TASK DETAILS: The entries that follow must be given again exactly, with no pictures kept.

═════ EXERCISE INPUT ═════

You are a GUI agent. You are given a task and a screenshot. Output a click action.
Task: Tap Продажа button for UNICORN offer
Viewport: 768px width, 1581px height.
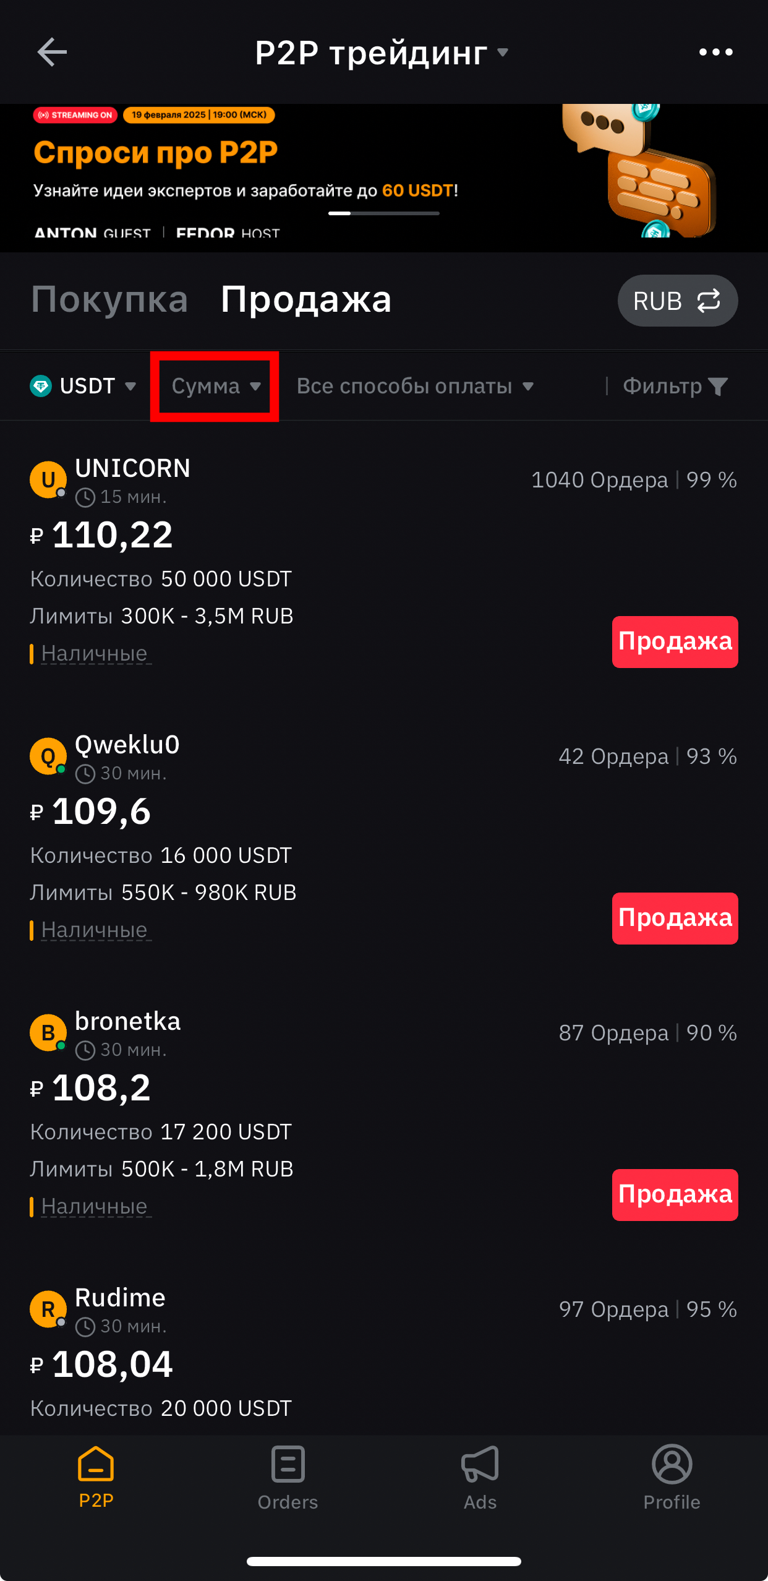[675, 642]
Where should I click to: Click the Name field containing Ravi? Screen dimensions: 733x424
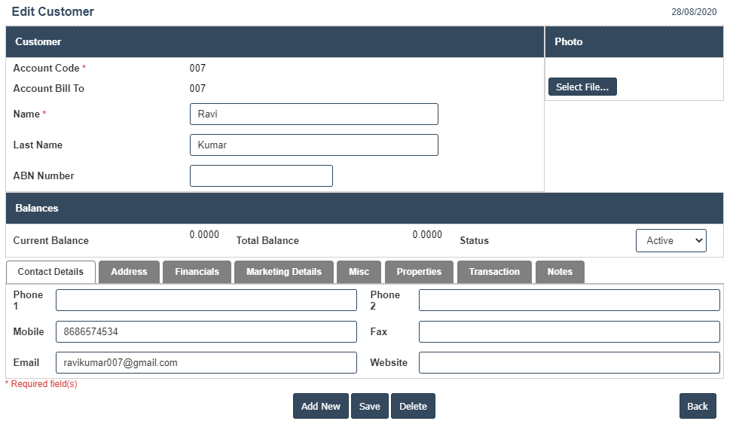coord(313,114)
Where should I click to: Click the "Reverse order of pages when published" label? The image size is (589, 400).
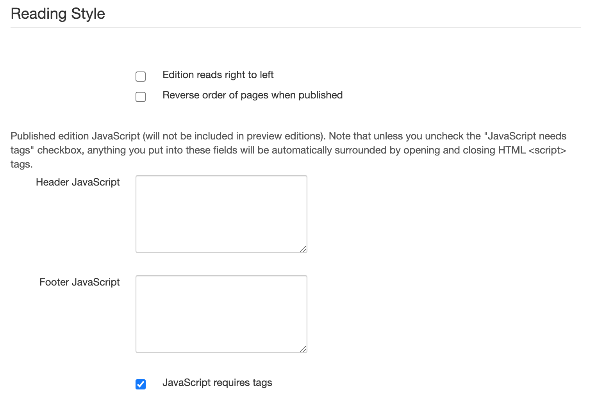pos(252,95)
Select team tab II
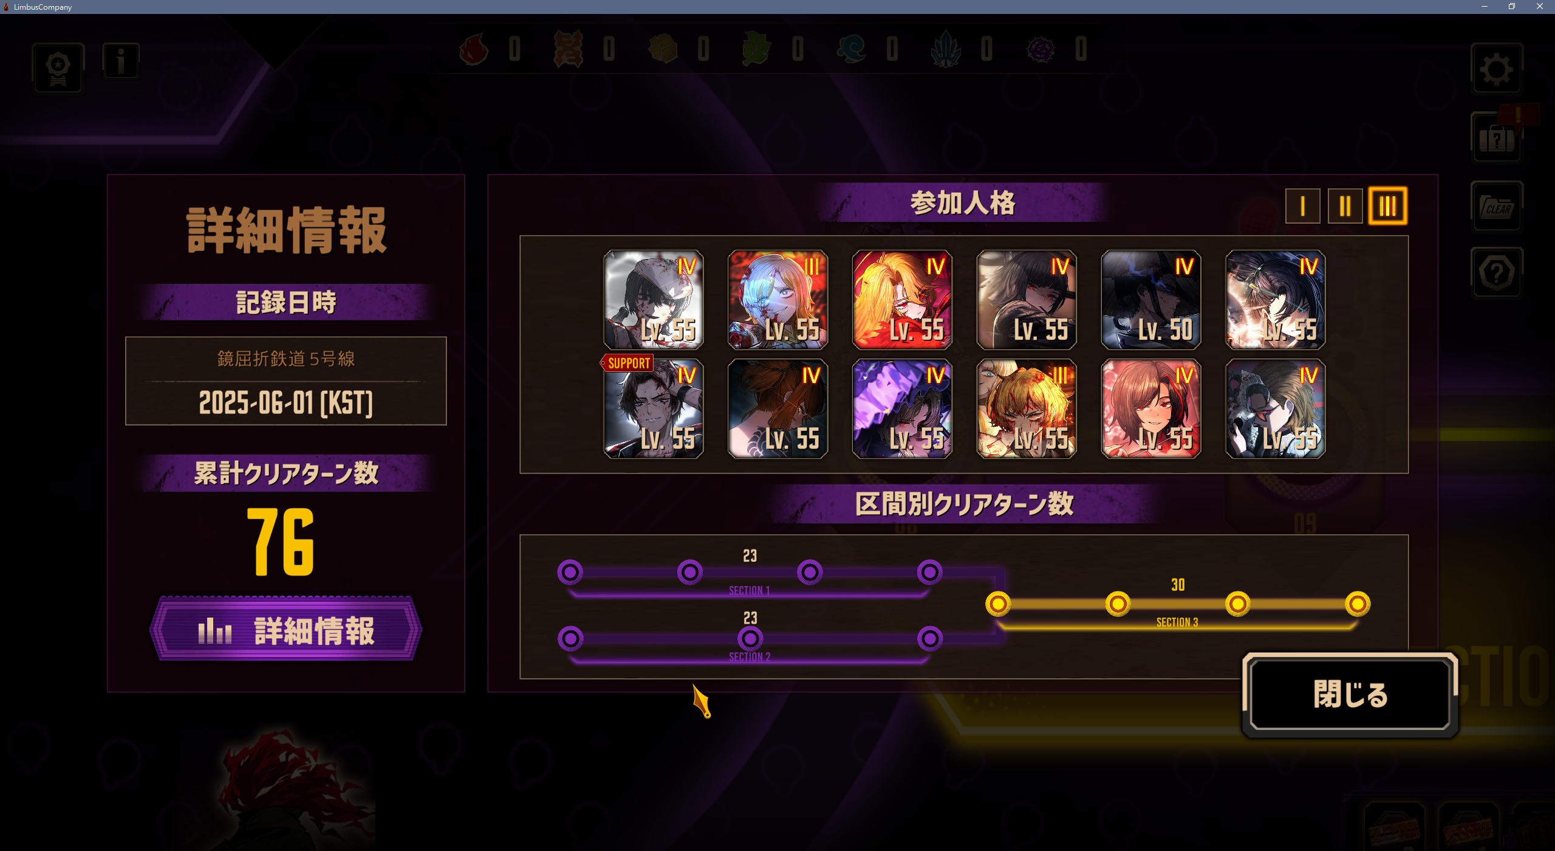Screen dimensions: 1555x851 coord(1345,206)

═════

OUTPUT OF THE EXERCISE:
You are a GUI agent. You are given a task and a screenshot. Output a click action.
Task: Tap Продажа button for UNICORN offer
Viewport: 768px width, 1581px height.
[675, 642]
Where should I click to: Click the Name field containing Ravi? Screen dimensions: 733x424
coord(313,114)
Where should I click to: Click the "Reverse order of pages when published" label? The image size is (589, 400).
pos(252,95)
Select team tab II
Screen dimensions: 1555x851 coord(1345,206)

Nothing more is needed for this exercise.